[Python-Dev] devguide: Cover how to (un-)apply a patch.

skip at pobox.com skip at pobox.com
Wed Jan 19 17:36:04 CET 2011

    >> What he said, only bolded and underlined.

    Antoine> I'm not sure what the issue is. Is there something, concretely,
    Antoine> that needs to be fixed?

Strictly speaking, nothing needs to be "fixed" because nothing is broken.
Rephrasing my earlier messages:

    1. Being a sophisticated Python programmer (and thus being a potential
       core developer) does not necessarily equate to being a sophisticated
       user of (especially distributed) version control systems.  I have
       been programming in Python for about 15 years and have made
       contributions to the core off-and-on for about 10 years.  I have
       never, not even once, been tempted to learn about or use svnmerge.
       Even considering the more mundane subcommands of the normal svn and
       hg commands (not to mention cvs, bzr, git, darcs, etc) there are
       plenty of different ways to structure the workflow, not all of which
       will make sense for each of those vcs's, nor will they all make sense
       to all potential users.

    2. There is more than one way to skin many of the cats involved in
       version control.  My preference to use "vcs diff | patch -p0 -R" or
       "patch -p0 -R < some-email" in preference to "vcs revert <some
       flags>" is just one example.  I'm sure I will be able to master "svn
       revert" and "hg revert" if necessary, but that knowledge won't
       transfer at all to CVS (no revert command) and won't transfer 100% to
       other vcs's because their revert commands will have semantic
       differences or use different command line flags to dictate the
       specifics of the action to perform.
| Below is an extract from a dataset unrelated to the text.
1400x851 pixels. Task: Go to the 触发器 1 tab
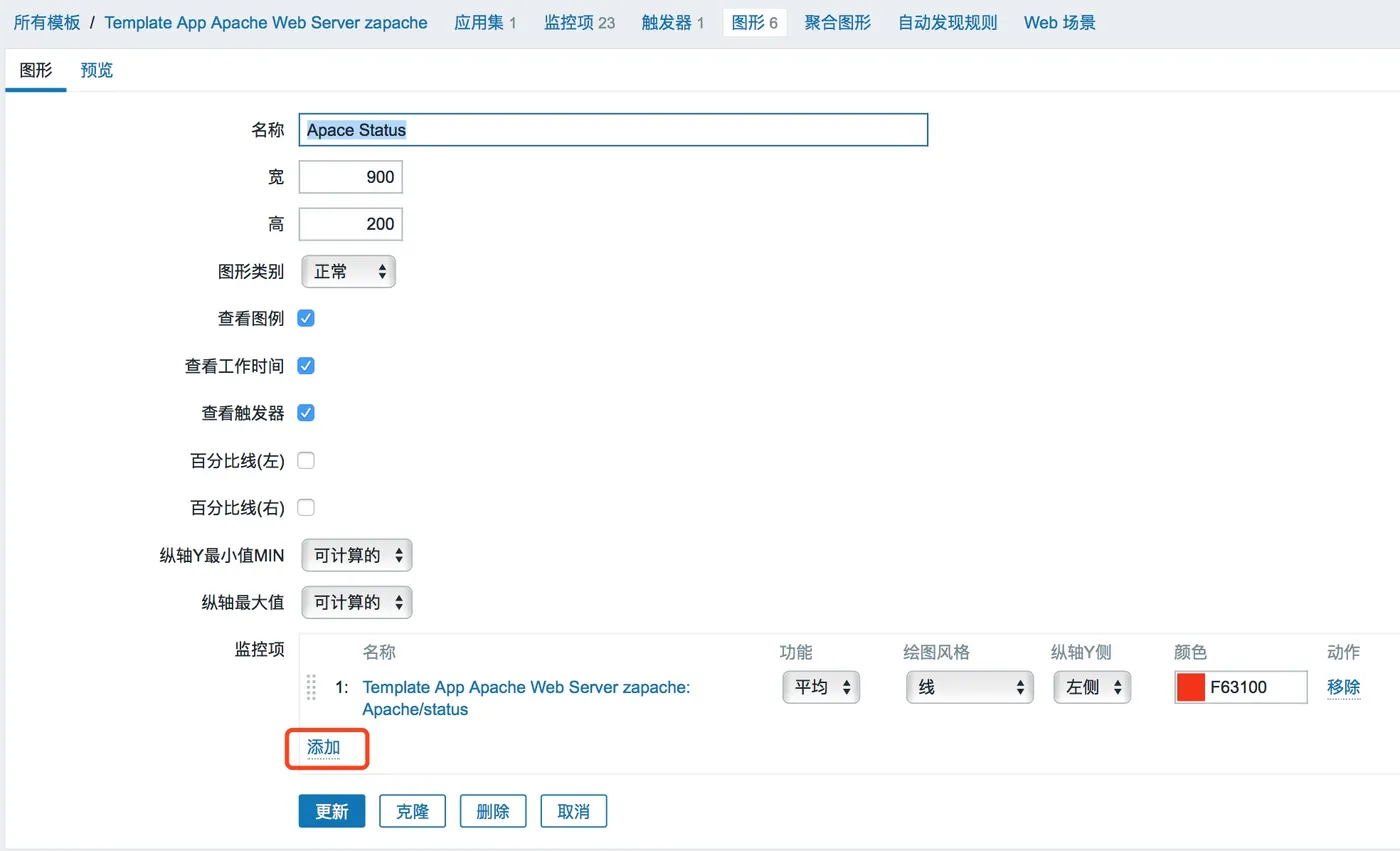(672, 22)
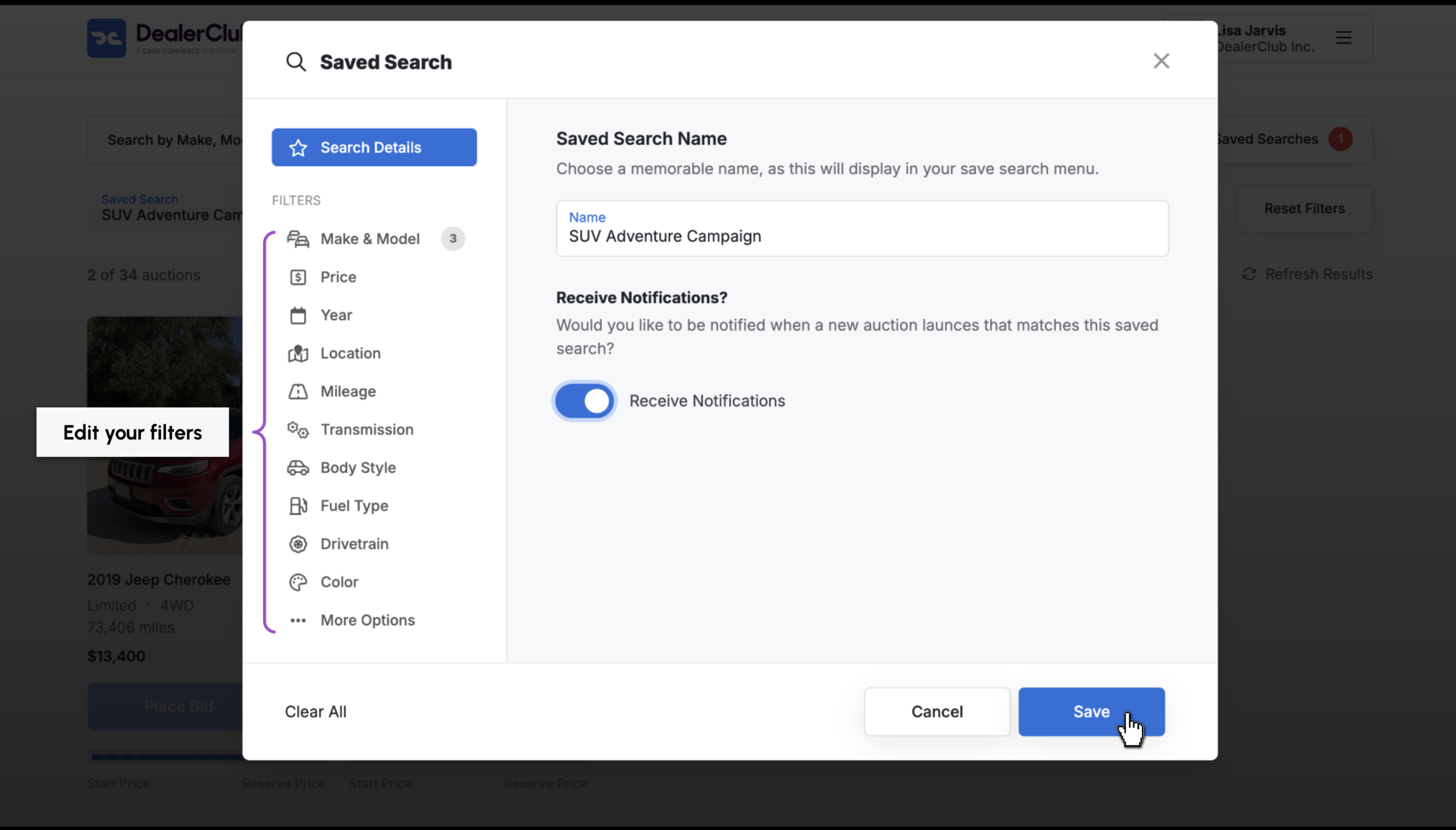Click the Cancel button
The height and width of the screenshot is (830, 1456).
coord(937,712)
    3. Not everyone will use the command line (strange as that may seem
       coming from a decades-long Unix user).  Many Windows users (and
       probably some Mac users) will have GUIs like TortoiseHg.  Smart/lazy/
       memory-challenged Emacs and vim users will have version control
       commands built into their editors precisely to paper over the arcane
       differences which exist between vcs's even for common operations.